Here is what would be, in my opinion, the best solution:
1.  Regulate behavioural therapists so that the education system will not be afraid of them.  The school system allows other regulated professionals in the school, such as occupational therapists, but those therapists are regulated.  This is long overdue in Ontario.

2.  Transfer the Autism Intervention Program (AIP) and School Support Program (SSP) from the Ministry of Child and Youth Services to the Ministry of Education.  One mandate, one minister, one system.

3.  Allow a gradual transfer from intensive ABA to school.  Almost all intervention programs advocate this.  It is more natural, it is what parents want, and it will allow more children to receive service more quickly.

4.  Allow the professionals in (1) into the school system to provide proper supports to teachers and para-educators like educational assistants (EA)s.  Parents will even pay for this, saving the education system money in the long term.  

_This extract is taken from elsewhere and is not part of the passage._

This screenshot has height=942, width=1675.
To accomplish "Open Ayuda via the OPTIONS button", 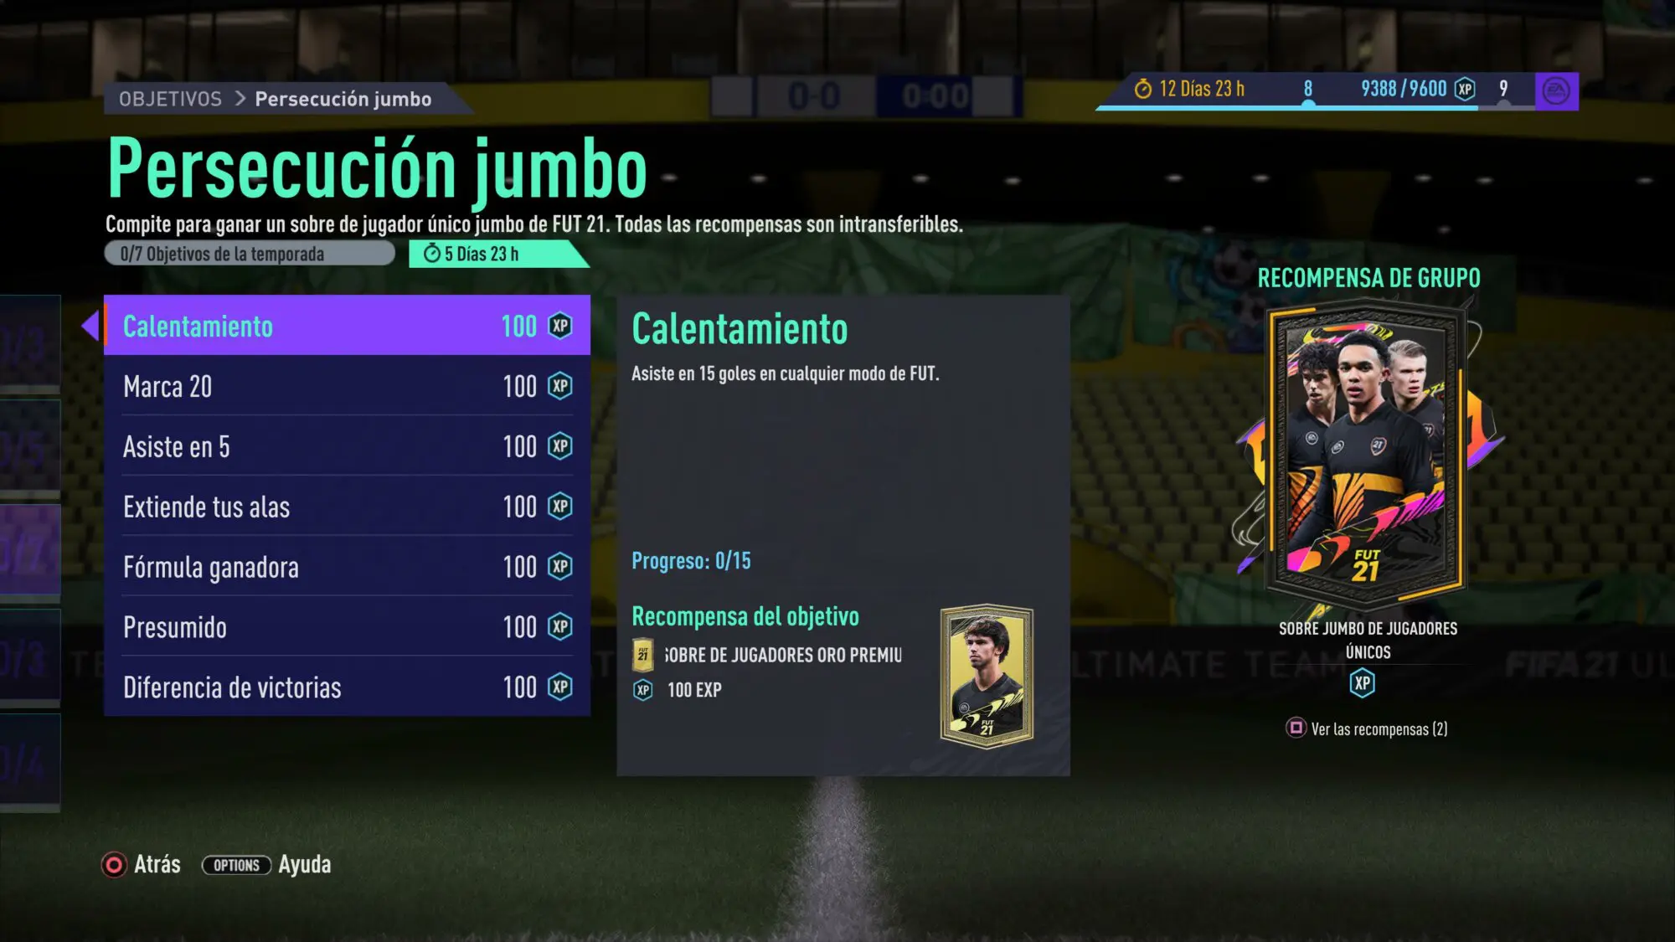I will point(266,865).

Thankfully Alanna avoids this whole problem by entering IBI at 2.5 years old.  She will probably be ready to transition by the time she is 5 or 6 years old.  But we are in the minority.  Most children receiving IBI are 6 or 7 because they had to wait 4 years for service.

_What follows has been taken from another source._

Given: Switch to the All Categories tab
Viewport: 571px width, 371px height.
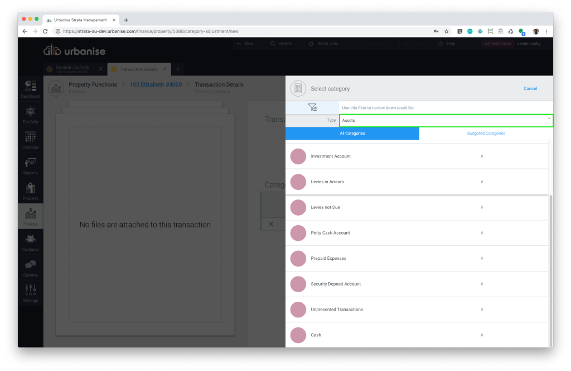Looking at the screenshot, I should [352, 134].
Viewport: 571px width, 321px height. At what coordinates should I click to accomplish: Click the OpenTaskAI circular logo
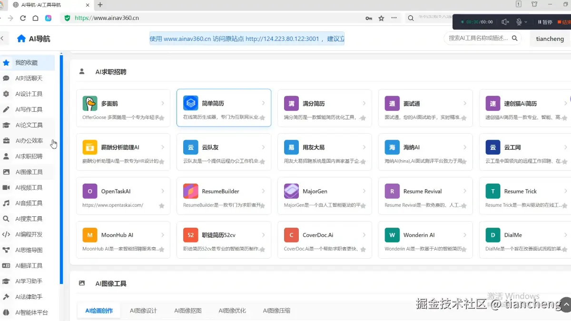(x=89, y=191)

Does the government ever ask the parents what they should do?  

1 comment:

  1. The current precedent law in Canada (and Ontario) does not require input from parents. Auton v BC in 2000 decided (by the Supreme Court) that the government can do as it desires for those with autism – ASD kids have no rights to anything according to our constitution. Wynberg V ON in 2006 decided that specifically in ON that ASD kids have no right to either therapy or choice. The Supreme Court decided years ago (I think in the 1970’s – I don’t have the reference case but I know the law) that no union agreement will ever be put aside unless it is criminal in provision. Practitioners going in into the school is forbidden by the teacher’s union (some boards may be more cooperative but these ones are the minority). The ASD training for teachers (so wonderfully announced by the Ministry in 2005) is optional since the teacher’s union again came to the support of teachers again. Bottom line – the law in Canada completely protects those that are the providers of service to the entire detriment of those that are to get service. As such, parents are not asked – our kids and us simply do not matter in the decision making process. I have testified at Queen’s Park on many occasions and this is effectively the answer I am given. The recent Select Committee on Mental Health (Ontario) issued a report stating those with ASD have no place in our Mental Health system and offered absolutely no solution (this admission and no action indicates how the law works – yes it is terrible but since no one can compel anyone to do anything nothing gets done). Boards have seen a near doubling of special needs funding over the past decade but all boards say they can not afford to give proper service. The Auditor General of ON stated in the Special Needs Audit of 2008 that the funding for special needs is not being used for special needs in its entirety but again there is no law to support changing anything so the boards can take the money for special needs and spend it on bananas if they want to. Pressing the Minister of Education the answer is “Gee we are arms length, good luck with the schools”. There is a pilot program ongoing now for having Ministry therapists as part of the transition team but this pilot is failing miserably since again the needs of the union are taking precedence and the processes and staff are abysmal. When I asked the Select Committee “What say you?” the only answer I got was an awkward silence.